Clp and RpfF up-regulate transcription of pelA1 gene encoding the major pectate lyase in Xanthomonas campestris pv. campestris.

作者信息

Hsiao Yi-Min, Fang Mei-Chiung, Sun Pei-Fang, Tseng Yi-Hsiung

机构信息

Department of Medical Laboratory Science and Biotechnology, Central Taiwan University of Science and Technology, Taichung 406, Taiwan, Republic of China.

出版信息

J Agric Food Chem. 2009 Jul 22;57(14):6207-15. doi: 10.1021/jf900701n.

DOI:10.1021/jf900701n
PMID:19601664
Abstract

Exopolysaccharide and several extracellular enzymes of Xanthomonas campestris pv. campestris (Xcc), the causative agent of black rot in crucifers, are virulence determinants.
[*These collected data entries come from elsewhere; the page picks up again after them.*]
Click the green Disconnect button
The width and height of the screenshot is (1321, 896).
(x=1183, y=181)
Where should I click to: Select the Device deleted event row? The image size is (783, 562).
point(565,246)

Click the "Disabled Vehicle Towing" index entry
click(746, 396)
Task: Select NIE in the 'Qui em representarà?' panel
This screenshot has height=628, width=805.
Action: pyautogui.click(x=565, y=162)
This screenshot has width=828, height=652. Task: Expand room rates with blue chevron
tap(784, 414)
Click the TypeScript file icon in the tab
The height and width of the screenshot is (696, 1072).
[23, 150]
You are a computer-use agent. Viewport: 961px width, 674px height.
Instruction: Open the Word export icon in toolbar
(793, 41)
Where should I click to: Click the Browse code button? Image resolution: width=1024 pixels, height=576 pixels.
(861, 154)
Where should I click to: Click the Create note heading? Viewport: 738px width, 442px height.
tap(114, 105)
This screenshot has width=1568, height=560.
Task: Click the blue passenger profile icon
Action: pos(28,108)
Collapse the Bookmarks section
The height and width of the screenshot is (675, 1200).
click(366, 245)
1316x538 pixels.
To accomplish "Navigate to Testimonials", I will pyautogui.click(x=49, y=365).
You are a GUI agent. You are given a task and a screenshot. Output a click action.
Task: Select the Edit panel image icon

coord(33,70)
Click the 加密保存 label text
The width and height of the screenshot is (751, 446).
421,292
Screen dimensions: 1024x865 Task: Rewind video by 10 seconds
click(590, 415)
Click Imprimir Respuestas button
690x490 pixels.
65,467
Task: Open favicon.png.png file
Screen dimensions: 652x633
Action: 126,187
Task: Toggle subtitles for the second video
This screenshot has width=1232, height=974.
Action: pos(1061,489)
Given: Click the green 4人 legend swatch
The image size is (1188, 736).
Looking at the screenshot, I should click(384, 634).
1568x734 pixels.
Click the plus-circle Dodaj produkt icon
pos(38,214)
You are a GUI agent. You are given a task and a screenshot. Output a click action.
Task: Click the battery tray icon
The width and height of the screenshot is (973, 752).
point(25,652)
In this study, two Xcc annotated extracellular pectate lyase genes, pelA1 and pelA2, belonging to family 1 of the polysaccharide lyase, were characterized. Sequence and mutational analyses have demonstrated that pelA1 encodes the major pectate lyase, whereas pelA2 is not transcribed. Using the 5' RACE method, the pelA1 transcription initiation site was mapped at nucleotide G, 103 nt upstream of the pelA1 start codon. Promoter analysis demonstrated that polygalacturonic acid and CaCl(2) induce the expression of pelA1. Transcriptional fusion assays also indicated that Clp (cAMP receptor protein-like protein) and RpfF (an enoyl-CoA hydratase homologue that is required for the synthesis of cis-11-methyl-2-dodecenoic acid, a low molecular weight diffusible signal factor, DSF) positively regulate pelA1 transcription. Gel retardation assays showed that Clp exerts a positive control over expression of pelA1 by direct binding to the upstream Clp-binding site. In conclusion, the present research demonstrated that pelA1 codes for the major pectate lyase in Xcc strain Xc17 and that its expression is up-regulated by Clp and RpfF. This is the first study to characterize pectate lyase gene expression in Xcc.

摘要

野油菜黄单胞菌野油菜致病变种(Xcc)是十字花科植物黑腐病的病原体,其胞外多糖和几种胞外酶是毒力决定因素。在本研究中,对Xcc中两个注释的胞外果胶酸裂解酶基因pelA1和pelA2进行了表征,它们属于多糖裂解酶家族1。序列和突变分析表明,pelA1编码主要的果胶酸裂解酶,而pelA2不转录。使用5'RACE方法,pelA1转录起始位点定位在pelA1起始密码子上游103 nt的核苷酸G处。启动子分析表明,聚半乳糖醛酸和CaCl₂可诱导pelA1的表达。转录融合试验还表明,Clp(类cAMP受体蛋白)和RpfF(一种烯酰辅酶A水合酶同系物,是顺式-11-甲基-2-十二碳烯酸合成所必需的,顺式-11-甲基-2-十二碳烯酸是一种低分子量可扩散信号因子,DSF)正向调节pelA1转录。凝胶阻滞试验表明,Clp通过直接结合上游Clp结合位点对pelA1的表达发挥正调控作用。总之,本研究表明,pelA1编码Xcc菌株Xc17中的主要果胶酸裂解酶,其表达受Clp和RpfF上调。这是首次对Xcc中果胶酸裂解酶基因表达进行表征的研究。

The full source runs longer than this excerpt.